Under ideal conditions, the PTTs provide four GPS locations per day. These data are stored by the device and every 56 hours uploaded via satellite to Argos. From here, we download the data and analyze it using ArcGIS. This allows us to follow their migration in near real-time. With each PTT expected to provide data for at least three years, we are looking to learn much about the lives of these birds. The preliminary analysis has provided a wealth of detail and greatly increased our understanding of their migratory habits.

Spring migration routes taken by whooping cranes with gps transmitters. Figure courtesy The Crane Trust, Inc.

Spring migration routes taken by whooping cranes with gps transmitters. Figure courtesy The Crane Trust, Inc.

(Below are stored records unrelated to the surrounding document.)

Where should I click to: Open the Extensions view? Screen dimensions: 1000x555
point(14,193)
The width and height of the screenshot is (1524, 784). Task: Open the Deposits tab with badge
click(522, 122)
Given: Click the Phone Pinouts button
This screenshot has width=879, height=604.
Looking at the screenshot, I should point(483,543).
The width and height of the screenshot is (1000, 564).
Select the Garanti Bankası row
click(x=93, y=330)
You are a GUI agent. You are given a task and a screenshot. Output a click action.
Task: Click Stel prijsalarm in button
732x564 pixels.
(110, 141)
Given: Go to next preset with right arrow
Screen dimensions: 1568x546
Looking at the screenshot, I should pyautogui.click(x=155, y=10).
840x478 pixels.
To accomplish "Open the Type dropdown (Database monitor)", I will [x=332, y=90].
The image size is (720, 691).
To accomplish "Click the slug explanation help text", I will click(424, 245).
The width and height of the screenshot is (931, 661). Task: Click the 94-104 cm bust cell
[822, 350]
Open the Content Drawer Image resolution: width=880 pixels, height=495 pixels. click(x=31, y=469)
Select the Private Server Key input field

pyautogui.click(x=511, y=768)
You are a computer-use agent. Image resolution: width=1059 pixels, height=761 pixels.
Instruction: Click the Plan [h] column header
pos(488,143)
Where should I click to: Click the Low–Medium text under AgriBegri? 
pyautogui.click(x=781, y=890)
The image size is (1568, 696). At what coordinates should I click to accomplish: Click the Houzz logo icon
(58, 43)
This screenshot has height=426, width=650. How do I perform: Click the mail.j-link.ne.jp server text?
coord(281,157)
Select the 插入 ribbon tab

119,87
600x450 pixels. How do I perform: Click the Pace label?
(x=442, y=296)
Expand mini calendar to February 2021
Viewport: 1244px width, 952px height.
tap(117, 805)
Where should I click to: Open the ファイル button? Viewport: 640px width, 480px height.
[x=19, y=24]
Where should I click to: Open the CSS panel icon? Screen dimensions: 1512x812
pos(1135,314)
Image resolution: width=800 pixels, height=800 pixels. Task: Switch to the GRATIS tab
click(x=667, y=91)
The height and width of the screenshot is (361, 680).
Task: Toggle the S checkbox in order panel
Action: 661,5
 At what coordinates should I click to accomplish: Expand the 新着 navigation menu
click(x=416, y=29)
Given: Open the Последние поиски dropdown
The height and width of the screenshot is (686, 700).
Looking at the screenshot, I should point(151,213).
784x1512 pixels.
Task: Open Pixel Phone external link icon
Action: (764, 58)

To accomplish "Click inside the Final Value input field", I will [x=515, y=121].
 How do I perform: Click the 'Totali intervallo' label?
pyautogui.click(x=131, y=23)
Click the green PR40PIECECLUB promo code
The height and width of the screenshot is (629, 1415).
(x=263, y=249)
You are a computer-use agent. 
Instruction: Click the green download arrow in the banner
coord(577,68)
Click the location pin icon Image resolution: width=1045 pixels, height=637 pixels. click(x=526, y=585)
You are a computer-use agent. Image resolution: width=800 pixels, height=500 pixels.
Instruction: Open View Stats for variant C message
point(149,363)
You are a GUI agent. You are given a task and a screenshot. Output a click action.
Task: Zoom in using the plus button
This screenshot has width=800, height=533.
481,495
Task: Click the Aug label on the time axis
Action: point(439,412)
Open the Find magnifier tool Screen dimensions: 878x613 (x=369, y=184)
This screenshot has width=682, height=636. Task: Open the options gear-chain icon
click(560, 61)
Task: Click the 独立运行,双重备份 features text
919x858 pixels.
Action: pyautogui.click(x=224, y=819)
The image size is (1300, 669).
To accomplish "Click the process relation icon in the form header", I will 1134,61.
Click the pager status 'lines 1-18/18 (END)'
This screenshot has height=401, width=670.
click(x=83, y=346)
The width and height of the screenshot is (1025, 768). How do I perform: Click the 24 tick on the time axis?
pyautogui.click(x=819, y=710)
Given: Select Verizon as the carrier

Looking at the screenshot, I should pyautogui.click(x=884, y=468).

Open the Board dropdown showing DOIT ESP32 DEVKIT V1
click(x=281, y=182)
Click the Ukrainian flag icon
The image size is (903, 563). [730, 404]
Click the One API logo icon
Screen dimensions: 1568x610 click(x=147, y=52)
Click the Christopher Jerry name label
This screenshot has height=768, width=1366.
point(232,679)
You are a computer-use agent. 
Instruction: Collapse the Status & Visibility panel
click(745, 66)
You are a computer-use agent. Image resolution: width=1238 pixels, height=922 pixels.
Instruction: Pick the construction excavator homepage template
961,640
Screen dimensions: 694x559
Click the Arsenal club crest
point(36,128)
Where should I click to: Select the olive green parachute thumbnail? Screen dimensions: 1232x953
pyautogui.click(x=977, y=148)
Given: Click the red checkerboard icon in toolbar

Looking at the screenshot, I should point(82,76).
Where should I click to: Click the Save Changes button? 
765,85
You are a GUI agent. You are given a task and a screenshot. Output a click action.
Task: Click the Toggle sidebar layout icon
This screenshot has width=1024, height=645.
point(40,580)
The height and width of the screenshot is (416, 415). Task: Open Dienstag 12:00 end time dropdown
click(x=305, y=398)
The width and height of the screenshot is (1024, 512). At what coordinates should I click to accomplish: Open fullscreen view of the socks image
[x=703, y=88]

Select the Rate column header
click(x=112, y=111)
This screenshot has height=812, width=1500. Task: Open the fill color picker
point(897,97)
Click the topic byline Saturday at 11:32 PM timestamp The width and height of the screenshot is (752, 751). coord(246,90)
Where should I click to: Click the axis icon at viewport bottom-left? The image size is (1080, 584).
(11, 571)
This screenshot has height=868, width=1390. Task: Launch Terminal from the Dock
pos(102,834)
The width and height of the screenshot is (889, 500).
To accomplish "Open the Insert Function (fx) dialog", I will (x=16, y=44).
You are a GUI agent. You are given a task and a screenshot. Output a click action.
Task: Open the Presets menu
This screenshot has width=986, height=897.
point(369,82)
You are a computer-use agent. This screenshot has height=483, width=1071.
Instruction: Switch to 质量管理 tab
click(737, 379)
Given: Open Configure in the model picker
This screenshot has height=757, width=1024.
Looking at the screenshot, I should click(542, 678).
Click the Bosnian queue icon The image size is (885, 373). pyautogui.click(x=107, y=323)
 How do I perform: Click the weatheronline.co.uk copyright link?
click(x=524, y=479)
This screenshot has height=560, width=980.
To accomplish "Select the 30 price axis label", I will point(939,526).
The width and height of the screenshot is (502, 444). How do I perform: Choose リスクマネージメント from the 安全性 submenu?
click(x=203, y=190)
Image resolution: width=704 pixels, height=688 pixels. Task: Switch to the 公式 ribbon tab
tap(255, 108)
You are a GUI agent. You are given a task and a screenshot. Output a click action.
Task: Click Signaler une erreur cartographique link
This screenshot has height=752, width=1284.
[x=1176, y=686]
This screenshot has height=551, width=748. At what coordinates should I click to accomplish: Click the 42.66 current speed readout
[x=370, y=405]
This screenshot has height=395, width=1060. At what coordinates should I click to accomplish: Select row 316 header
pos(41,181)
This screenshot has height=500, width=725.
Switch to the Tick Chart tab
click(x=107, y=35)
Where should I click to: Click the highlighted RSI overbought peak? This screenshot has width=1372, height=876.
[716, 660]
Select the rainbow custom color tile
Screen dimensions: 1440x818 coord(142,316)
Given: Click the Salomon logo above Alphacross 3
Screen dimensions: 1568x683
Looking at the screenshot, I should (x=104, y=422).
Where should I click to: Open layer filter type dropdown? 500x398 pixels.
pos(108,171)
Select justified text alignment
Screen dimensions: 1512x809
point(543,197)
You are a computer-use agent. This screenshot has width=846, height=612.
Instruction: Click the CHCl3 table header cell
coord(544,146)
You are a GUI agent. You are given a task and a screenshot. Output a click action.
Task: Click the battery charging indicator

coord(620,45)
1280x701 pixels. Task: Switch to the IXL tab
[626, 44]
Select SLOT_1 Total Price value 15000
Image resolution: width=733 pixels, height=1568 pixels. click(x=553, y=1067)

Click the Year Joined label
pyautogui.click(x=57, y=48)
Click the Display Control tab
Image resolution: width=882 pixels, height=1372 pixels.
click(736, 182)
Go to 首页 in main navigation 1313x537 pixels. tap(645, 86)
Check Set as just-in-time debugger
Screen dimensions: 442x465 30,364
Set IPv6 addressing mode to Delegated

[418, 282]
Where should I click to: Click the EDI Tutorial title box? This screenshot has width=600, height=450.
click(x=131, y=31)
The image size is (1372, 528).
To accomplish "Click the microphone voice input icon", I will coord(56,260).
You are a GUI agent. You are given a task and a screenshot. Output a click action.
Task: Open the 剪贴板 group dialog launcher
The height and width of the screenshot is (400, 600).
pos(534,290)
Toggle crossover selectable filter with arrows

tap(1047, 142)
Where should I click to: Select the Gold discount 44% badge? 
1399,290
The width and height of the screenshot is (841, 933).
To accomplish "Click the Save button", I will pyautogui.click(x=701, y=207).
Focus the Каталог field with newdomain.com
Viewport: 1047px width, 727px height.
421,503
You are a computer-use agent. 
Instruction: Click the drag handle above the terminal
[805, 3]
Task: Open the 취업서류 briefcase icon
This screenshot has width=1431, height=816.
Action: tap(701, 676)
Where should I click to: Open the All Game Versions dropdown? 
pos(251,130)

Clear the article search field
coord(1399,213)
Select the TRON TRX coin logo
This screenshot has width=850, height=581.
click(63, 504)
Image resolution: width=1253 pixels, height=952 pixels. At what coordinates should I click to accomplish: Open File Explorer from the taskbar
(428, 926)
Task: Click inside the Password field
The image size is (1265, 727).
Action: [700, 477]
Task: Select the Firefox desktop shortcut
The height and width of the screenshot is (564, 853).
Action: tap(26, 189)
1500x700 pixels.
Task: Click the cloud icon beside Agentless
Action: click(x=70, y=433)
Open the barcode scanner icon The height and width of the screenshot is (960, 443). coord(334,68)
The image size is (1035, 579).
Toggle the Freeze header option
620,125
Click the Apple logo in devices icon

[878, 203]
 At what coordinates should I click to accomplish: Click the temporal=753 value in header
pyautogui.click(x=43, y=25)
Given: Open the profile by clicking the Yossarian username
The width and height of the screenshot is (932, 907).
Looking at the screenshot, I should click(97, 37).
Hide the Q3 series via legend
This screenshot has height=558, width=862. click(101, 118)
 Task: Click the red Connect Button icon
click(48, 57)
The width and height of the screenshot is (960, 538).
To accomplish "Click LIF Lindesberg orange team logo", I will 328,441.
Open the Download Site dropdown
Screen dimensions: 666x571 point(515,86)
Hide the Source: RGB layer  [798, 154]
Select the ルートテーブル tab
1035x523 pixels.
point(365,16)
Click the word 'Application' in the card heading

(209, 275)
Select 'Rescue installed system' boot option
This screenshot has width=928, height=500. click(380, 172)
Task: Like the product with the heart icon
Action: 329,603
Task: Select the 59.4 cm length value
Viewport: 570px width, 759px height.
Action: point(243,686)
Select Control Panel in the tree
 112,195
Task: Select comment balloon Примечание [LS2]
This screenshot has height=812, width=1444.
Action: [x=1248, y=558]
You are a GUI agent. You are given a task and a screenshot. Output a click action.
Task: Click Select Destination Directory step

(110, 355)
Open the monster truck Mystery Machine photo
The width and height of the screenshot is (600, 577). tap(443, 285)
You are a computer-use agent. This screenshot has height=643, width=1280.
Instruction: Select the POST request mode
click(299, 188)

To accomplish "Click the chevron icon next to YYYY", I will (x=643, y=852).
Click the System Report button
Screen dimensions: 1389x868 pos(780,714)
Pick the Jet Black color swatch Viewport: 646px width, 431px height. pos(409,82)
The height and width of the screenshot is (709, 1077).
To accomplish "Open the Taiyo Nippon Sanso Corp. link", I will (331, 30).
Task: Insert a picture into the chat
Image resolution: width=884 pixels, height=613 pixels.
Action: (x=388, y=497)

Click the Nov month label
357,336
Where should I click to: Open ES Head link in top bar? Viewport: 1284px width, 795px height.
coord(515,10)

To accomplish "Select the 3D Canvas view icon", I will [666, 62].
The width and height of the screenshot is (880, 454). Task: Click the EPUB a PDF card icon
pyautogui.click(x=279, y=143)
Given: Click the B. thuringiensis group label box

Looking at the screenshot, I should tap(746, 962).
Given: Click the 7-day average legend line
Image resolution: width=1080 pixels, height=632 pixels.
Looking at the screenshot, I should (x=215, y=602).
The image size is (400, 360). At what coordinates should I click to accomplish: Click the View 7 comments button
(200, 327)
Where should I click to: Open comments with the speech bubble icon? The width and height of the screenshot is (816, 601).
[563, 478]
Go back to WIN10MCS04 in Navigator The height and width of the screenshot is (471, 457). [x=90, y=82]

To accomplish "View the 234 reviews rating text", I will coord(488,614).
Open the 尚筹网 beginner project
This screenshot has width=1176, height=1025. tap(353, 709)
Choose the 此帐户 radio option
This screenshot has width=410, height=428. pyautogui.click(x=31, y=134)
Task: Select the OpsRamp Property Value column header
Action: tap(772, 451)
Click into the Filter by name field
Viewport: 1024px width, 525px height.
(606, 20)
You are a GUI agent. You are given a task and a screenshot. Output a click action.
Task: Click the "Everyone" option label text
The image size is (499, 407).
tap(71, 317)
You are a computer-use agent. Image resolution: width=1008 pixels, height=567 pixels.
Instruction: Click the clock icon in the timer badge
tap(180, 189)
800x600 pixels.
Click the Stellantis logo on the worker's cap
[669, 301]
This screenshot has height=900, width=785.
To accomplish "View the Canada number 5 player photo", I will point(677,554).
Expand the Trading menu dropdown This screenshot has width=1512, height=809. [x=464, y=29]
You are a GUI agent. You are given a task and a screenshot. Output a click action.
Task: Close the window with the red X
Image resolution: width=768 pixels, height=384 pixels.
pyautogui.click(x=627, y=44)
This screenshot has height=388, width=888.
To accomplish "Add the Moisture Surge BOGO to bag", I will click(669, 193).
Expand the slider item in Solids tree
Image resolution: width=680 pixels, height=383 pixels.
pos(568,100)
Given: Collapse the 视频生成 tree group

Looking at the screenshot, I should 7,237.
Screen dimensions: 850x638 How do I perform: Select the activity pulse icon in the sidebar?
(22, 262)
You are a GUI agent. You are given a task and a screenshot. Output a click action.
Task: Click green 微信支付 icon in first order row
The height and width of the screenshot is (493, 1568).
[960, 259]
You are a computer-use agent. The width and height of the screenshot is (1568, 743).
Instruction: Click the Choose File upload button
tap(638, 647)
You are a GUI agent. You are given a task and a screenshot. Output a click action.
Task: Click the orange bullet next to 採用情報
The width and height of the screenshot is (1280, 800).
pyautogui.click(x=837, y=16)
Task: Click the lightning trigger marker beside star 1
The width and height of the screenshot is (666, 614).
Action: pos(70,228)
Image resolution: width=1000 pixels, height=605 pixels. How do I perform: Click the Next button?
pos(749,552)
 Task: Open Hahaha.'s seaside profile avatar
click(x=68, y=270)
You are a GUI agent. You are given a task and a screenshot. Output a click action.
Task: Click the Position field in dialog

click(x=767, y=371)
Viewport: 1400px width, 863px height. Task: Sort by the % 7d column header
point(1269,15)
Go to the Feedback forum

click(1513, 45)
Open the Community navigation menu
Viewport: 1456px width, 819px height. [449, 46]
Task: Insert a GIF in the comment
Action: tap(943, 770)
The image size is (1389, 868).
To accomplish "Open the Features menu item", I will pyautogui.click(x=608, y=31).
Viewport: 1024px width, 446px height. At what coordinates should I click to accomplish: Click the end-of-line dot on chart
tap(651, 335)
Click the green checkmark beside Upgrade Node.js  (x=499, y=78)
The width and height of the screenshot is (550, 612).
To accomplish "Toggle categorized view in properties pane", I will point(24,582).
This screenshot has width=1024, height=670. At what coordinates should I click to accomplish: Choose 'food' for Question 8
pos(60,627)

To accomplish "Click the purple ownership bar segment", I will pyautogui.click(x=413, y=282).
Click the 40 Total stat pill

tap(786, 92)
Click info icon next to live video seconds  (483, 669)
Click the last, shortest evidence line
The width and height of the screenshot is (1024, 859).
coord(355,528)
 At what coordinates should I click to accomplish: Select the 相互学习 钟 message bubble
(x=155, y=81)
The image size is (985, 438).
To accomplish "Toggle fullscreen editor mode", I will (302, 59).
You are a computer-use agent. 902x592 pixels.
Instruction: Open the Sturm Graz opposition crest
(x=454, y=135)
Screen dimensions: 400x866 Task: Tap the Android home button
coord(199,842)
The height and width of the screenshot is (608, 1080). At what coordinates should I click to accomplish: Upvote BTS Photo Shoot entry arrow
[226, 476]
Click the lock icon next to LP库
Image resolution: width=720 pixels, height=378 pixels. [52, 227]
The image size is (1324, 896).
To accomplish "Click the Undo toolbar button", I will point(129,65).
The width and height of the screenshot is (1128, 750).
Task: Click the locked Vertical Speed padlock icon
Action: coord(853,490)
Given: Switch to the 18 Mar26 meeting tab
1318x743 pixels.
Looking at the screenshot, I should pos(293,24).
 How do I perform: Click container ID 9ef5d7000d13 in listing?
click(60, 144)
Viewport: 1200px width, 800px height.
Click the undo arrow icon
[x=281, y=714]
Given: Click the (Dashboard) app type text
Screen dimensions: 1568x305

One of the most gratifying findings was that all of the juveniles survived their first migration experience. Except for one PTT that only functioned intermittently, we were able to follow each bird’s movements from Wood Buffalo down to Aransas (Pictured right). While the time spent in migration by the families varied from 14 to 48 days, the number of days during which they actually covered more than 30 km (18 mi) in flight ranged from 9 to 12. The balance of their time was spent at staging grounds in Saskatchewan, North Dakota and South Dakota. The maximum distance covered by one family in a day was 965 km (600 mi) at the end of which they spent the night in a recently harvested corn field; they must have been tired (cranes normally spend the night roosting in shallow water). The sub-adult that was banded in 2009 traveled with Sandhill Cranes throughout much of the fall. Once he reached Aransas he quickly moved to the salt marshes and associated with other whoopers for the whole winter.


The first banded family group departed Aransas on 21 March and the last left on 6 April. As of this writing most of the birds have arrived at Wood Buffalo NP and the adult female banded this past January is moving very little, suggesting she may already be incubating. Equally interesting has been the behavior of the yearling birds. One of them flew up to Wood Buffalo, but then flew back south and has now been in central Saskatchewan for the past week, where it appears that two other yearlings have also ended up. It looks as if every season will continue to bring new insights and surprises.

Walter Wehtje, The Crane Trust, Inc.